Organized labor may never have the power it did in the 1950s, when more than a third of workers in the country were unionized, compared with 10.7 percent today. And if the Supreme Court rules it’s unconstitutional for public-sector unions to charge nonmembers to cover collective bargaining costs, it would cut into unions’ revenues, leaving them with fewer benefits to offer workers.

But this infusion of young professionals is helping to stanch the bleeding. In 2003, 34 percent of union members nationwide were in professional and technical occupations; by last year, it was 42 percent, according to the Department for Professional Employees at the AFL-CIO. In New England, such professionals now make up 51 percent of union members.

The Stage Directors and Choreographers Society, which just signed an agreement with a 14-theater collective in the Boston area, including New Repertory Theatre and the SpeakEasy Stage Company, has had an influx of youth in recent years, said Laura Penn, executive director of the national union. And it makes sense.

“The world is kind of going a little crazy, and this need to engage and make a difference, the construct of a union fulfills that,” she said. “It’s kind of a tribal thing. We have an access point to the larger world. And for us it’s everything from political engagement to equity and diversity to workplace conduct.”
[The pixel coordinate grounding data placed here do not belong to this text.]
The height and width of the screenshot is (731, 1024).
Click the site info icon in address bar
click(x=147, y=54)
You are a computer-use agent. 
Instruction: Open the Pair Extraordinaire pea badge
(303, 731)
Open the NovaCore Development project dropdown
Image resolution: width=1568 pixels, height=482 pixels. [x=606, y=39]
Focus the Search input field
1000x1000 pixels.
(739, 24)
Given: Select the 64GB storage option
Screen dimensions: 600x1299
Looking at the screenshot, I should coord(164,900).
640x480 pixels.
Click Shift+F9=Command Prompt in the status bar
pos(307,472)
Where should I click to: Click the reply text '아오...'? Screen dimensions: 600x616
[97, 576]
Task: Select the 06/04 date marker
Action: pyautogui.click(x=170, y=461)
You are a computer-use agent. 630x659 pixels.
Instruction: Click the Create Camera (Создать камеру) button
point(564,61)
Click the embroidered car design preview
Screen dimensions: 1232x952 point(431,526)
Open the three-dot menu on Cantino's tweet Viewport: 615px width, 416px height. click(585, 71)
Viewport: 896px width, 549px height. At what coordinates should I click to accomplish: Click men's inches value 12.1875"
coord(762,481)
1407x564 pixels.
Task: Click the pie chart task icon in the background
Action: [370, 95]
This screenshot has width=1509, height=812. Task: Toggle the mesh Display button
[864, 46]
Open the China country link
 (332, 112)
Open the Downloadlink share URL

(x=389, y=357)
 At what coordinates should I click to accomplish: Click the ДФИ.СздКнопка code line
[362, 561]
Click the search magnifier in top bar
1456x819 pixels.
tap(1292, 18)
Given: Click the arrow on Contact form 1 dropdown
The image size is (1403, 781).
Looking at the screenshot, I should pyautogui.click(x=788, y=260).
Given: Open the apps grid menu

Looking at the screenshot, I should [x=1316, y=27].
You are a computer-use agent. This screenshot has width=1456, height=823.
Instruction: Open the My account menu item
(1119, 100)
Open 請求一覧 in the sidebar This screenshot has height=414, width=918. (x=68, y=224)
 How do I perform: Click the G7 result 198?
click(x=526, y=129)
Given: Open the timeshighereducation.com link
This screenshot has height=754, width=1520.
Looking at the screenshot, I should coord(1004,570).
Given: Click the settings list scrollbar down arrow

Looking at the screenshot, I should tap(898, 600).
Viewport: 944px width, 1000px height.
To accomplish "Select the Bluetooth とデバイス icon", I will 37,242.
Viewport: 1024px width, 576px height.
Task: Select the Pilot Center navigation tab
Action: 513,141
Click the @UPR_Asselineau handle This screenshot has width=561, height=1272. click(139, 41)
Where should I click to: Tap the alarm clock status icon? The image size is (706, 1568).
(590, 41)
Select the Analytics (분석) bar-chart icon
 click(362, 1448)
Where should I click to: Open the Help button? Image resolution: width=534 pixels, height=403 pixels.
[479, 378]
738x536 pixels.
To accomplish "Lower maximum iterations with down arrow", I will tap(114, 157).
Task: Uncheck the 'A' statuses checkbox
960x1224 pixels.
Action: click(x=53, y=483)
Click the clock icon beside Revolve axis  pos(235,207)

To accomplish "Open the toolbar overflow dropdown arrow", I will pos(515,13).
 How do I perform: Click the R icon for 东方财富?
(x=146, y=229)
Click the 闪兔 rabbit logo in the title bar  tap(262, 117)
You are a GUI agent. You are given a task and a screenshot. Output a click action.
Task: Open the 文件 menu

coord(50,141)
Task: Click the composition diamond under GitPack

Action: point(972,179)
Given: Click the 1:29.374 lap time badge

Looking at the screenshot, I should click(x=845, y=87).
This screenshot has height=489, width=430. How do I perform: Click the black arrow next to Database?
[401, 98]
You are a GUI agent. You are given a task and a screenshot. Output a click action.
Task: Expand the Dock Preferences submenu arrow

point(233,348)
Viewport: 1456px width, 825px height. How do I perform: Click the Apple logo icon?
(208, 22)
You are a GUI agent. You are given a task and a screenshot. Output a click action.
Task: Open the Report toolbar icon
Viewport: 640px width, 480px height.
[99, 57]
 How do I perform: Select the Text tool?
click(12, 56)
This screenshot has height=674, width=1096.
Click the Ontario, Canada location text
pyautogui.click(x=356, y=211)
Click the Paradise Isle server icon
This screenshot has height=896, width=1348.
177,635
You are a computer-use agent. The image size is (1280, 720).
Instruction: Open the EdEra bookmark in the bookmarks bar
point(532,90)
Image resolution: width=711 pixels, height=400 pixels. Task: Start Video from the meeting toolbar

Joey Frangieh, 27, who last year directed “Finish Line: A Documentary Play About the 2013 Boston Marathon,“ at the Shubert Theatre, is among the new young members in Penn’s union.

“Having this union, and this backing, is something that allows us to be more free,” Frangieh said.

Unions’ commitment to social justice also attracts young people, said Jessica Tang, the 36-year-old president of the Boston Teachers Union, which is helping organize the staff at two independently operated charter schools in Roxbury, where many teachers are in their 20s. Millennials tend to be open to joining the labor movement, Tang said, in part because they haven’t “bought into the [negative] stereotypes that right-wing and anti-labor groups have tried to hammer home for so long,” she said.

Like some of the initially skeptical employees at the Board of Bar Overseers, Illona Yukhayev, a 32-year-old instructional technologist at Emerson College, didn’t know if she was “union material.” She has a master’s degree and a job she loves, helping college faculty with their technology needs.

But then she got a peek behind the curtain at negotiating meetings, including the fact that the man who had her job before her made $10,000 more a year than she did, even though they had similar backgrounds and he didn’t have an advanced degree.

“That kind of thing wakes you up,” she said, “and you start seeing, OK, the union can make a difference here.”